RNA Isolation and Quantitative RT-PCR

Total RNA was isolated from cell pellets using an RNeasy Mini kit (Qiagen, Clifton Hill, AUS) according to the manufacturer’s directions. Reverse transcription was performed using the Omniscript RT kit (Qiagen, Doncaster VIC AUS) according to the manufacturer’s protocol with oligo-dT (Promega, Madison, WI) and Superasin (Geneworks, Hindmarsh SA, Australia). Intron-spanning primers were designed in-house using Primer Express Software (Applied Biosystems, Foster City CA). Reverse transcribed RNA samples were diluted 1:5 and quantitated by real-time PCR using QuantiTect SYBR Green Master Mix (Qiagen) on the ABI PRISM 7900HT (Applied Biosystems). Melting and dissociation curve analysis was used to confirm the specificity of product amplification.
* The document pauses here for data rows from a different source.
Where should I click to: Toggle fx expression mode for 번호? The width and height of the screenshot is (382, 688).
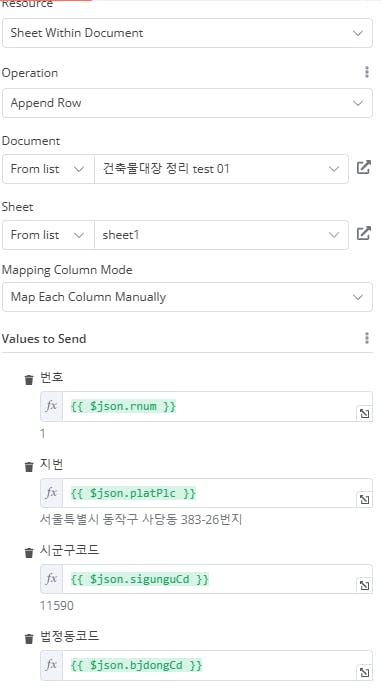(x=51, y=406)
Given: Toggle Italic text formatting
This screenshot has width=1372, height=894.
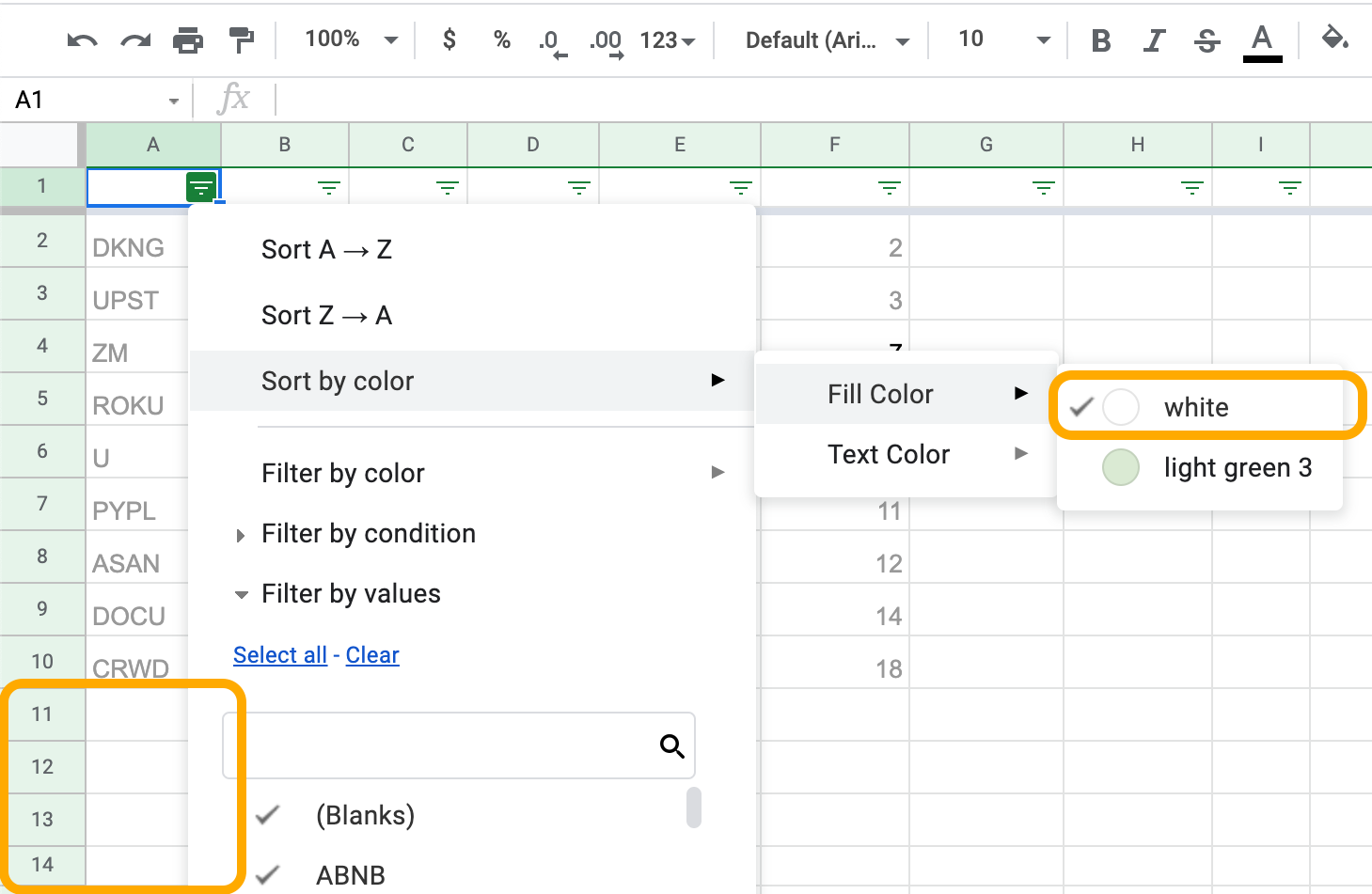Looking at the screenshot, I should click(x=1154, y=40).
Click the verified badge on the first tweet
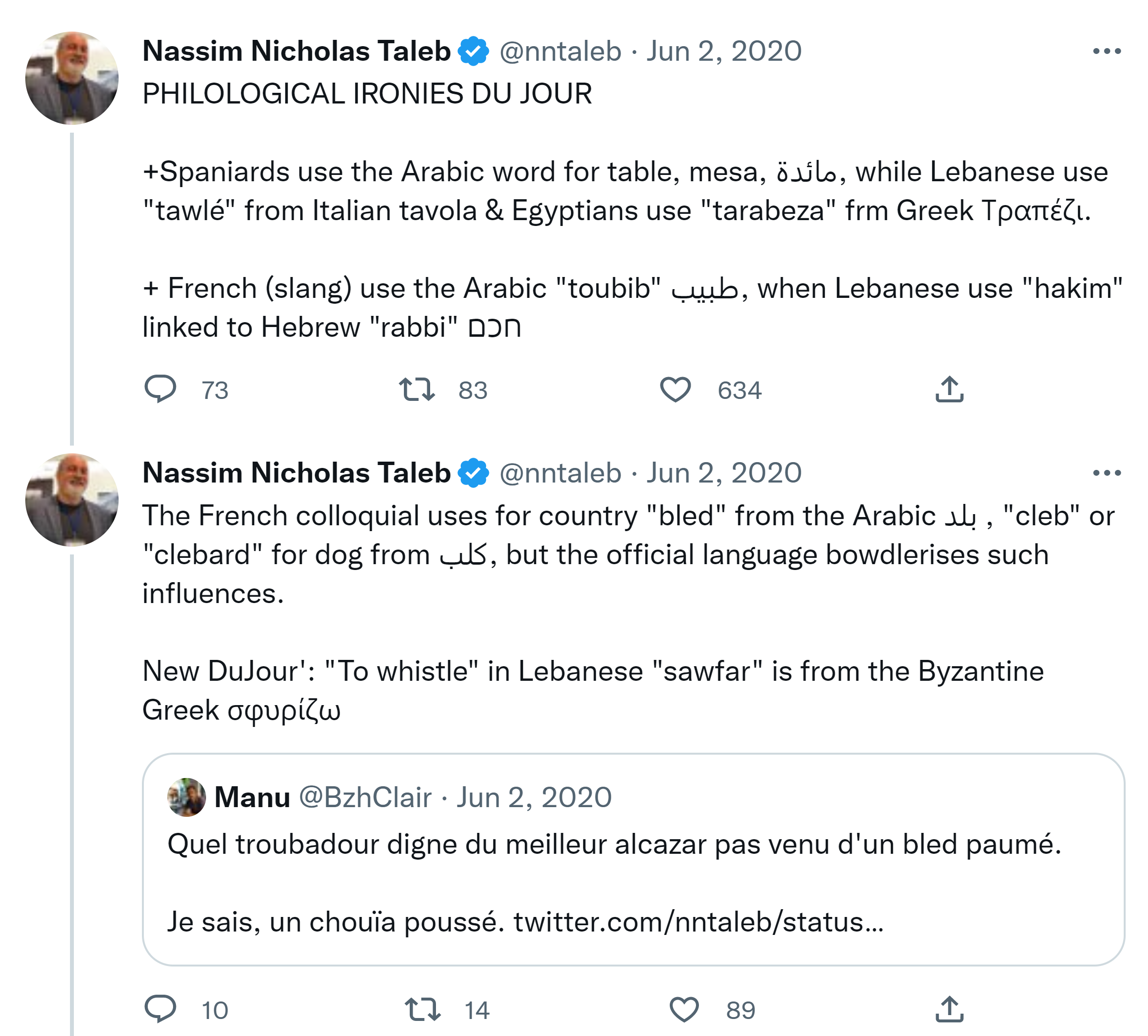 [473, 51]
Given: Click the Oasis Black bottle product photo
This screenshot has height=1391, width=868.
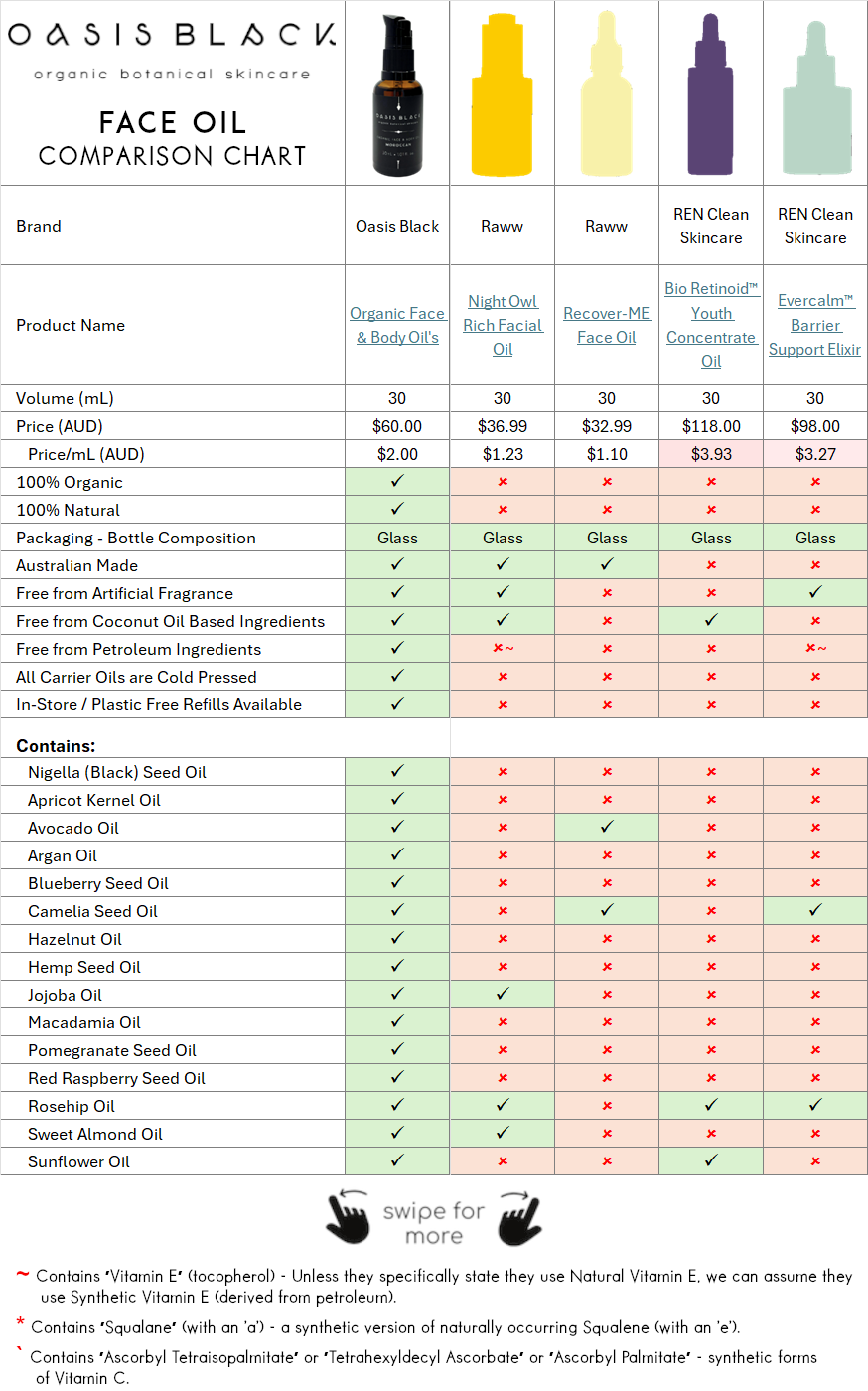Looking at the screenshot, I should [397, 95].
Relative copy numbers were determined by 10-fold serial dilutions of plasmid or PCR product standard curves and normalized to the endogenous reference gene ubiquitin-conjugating enzyme E2D2, which was previously validated as a house-keeping gene for expression profiling of T cell differentiation using quantitative real-time (RT)-PCR.20 RT-PCR was used to measure constitutive or basal mRNA expression of IDO, Th1 (T-bet, IFNγ), Th2 (GATA-3, signal transducer and activator of transcription [STAT]-6, interleukin [IL]-4, IL-5, IL-13, CCR3 and Fractalkine), and genes associated with regulatory T cells (FOXP3, IL-10), as well as innate receptors (toll-like receptors [TLR]-2, -4, -7, -9, MD-2) in thymocytes.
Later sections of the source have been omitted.